■ **Aim of the exercise**
Transcribe the listing below only from the line with "You are a computer-use agent. The image size is (346, 296)." up to and including the line with "Screen dimensions: 587x429".

[[ Record set, beginning ]]

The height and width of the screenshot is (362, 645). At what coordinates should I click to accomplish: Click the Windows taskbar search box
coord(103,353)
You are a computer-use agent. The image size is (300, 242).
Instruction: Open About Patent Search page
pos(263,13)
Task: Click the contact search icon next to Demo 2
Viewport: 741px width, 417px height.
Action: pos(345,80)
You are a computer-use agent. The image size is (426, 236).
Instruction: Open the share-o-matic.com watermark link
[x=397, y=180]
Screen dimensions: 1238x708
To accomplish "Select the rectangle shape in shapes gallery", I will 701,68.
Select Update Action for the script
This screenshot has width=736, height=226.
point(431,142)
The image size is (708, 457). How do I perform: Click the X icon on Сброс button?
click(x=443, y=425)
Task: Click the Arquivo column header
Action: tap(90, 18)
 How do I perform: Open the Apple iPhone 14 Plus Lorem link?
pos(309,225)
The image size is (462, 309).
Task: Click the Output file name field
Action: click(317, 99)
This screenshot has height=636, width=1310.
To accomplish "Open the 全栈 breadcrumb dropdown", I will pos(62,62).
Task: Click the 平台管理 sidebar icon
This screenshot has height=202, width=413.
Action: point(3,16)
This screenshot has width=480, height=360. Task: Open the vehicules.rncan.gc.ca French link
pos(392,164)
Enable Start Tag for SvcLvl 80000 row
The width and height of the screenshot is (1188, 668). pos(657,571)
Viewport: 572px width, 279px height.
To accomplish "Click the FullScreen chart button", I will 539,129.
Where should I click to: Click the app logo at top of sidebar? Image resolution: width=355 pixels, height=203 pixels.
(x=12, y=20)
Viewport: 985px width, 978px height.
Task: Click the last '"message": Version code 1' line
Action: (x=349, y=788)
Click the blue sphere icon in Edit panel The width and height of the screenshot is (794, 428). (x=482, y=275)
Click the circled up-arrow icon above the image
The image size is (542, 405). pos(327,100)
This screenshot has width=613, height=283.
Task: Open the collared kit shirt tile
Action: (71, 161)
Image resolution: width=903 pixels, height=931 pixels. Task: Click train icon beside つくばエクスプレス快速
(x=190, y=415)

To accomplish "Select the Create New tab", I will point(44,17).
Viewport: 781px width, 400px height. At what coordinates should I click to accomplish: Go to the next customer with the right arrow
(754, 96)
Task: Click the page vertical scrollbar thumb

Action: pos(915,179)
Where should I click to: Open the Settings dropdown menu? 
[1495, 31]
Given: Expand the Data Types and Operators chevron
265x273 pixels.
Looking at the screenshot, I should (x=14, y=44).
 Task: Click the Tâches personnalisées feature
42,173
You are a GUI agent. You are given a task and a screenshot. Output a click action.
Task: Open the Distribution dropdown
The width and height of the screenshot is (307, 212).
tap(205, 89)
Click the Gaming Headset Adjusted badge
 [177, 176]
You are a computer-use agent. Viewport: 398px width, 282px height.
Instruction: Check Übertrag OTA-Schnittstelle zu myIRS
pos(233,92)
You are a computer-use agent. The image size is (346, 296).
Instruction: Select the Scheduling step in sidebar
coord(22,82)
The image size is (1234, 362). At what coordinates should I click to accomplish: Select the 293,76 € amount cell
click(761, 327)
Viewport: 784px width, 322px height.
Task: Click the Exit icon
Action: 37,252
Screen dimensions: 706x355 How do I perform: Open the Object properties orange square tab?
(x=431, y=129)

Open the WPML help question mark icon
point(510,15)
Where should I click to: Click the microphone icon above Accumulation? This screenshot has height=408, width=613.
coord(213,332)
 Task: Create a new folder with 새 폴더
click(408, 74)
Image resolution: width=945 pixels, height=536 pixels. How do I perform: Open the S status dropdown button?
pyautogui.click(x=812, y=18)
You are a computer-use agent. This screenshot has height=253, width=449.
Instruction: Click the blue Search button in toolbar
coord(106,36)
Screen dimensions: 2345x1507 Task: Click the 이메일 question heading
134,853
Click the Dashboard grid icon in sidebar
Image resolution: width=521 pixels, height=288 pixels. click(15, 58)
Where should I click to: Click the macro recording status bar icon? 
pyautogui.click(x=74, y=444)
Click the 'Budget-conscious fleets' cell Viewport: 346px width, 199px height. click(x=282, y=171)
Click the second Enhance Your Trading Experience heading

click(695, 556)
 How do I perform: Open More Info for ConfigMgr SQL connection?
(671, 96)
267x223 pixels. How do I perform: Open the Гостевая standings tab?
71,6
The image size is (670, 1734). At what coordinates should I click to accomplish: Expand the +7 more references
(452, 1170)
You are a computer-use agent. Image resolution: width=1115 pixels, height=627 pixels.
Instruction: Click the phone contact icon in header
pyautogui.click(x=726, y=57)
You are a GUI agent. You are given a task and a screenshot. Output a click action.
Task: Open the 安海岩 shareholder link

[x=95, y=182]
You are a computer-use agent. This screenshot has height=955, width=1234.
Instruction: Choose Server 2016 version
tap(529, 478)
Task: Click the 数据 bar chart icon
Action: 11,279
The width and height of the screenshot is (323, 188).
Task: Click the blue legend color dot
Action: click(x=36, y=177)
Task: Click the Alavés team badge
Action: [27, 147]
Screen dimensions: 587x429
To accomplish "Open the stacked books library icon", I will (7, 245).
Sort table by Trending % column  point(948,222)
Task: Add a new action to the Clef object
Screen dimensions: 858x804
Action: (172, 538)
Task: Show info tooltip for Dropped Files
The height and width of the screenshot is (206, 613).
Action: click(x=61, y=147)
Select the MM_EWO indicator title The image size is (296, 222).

[[ Record set, end ]]

■ **Written response**
You are a computer-use agent. The image size is (346, 296).
Instruction: Select the Scheduling step in sidebar
coord(22,82)
The image size is (1234, 362). At what coordinates should I click to accomplish: Select the 293,76 € amount cell
click(761, 327)
Viewport: 784px width, 322px height.
Task: Click the Exit icon
Action: 37,252
Screen dimensions: 706x355 How do I perform: Open the Object properties orange square tab?
(x=431, y=129)

Open the WPML help question mark icon
point(510,15)
Where should I click to: Click the microphone icon above Accumulation? This screenshot has height=408, width=613.
coord(213,332)
 Task: Create a new folder with 새 폴더
click(408, 74)
Image resolution: width=945 pixels, height=536 pixels. How do I perform: Open the S status dropdown button?
pyautogui.click(x=812, y=18)
You are a computer-use agent. This screenshot has height=253, width=449.
Instruction: Click the blue Search button in toolbar
coord(106,36)
Screen dimensions: 2345x1507 Task: Click the 이메일 question heading
134,853
Click the Dashboard grid icon in sidebar
Image resolution: width=521 pixels, height=288 pixels. click(15, 58)
Where should I click to: Click the macro recording status bar icon? 
pyautogui.click(x=74, y=444)
Click the 'Budget-conscious fleets' cell Viewport: 346px width, 199px height. click(x=282, y=171)
Click the second Enhance Your Trading Experience heading

click(695, 556)
 How do I perform: Open More Info for ConfigMgr SQL connection?
(671, 96)
267x223 pixels. How do I perform: Open the Гостевая standings tab?
71,6
The image size is (670, 1734). At what coordinates should I click to accomplish: Expand the +7 more references
(452, 1170)
You are a computer-use agent. Image resolution: width=1115 pixels, height=627 pixels.
Instruction: Click the phone contact icon in header
pyautogui.click(x=726, y=57)
You are a GUI agent. You are given a task and a screenshot. Output a click action.
Task: Open the 安海岩 shareholder link

[x=95, y=182]
You are a computer-use agent. This screenshot has height=955, width=1234.
Instruction: Choose Server 2016 version
tap(529, 478)
Task: Click the 数据 bar chart icon
Action: 11,279
The width and height of the screenshot is (323, 188).
Task: Click the blue legend color dot
Action: click(x=36, y=177)
Task: Click the Alavés team badge
Action: [27, 147]
Screen dimensions: 587x429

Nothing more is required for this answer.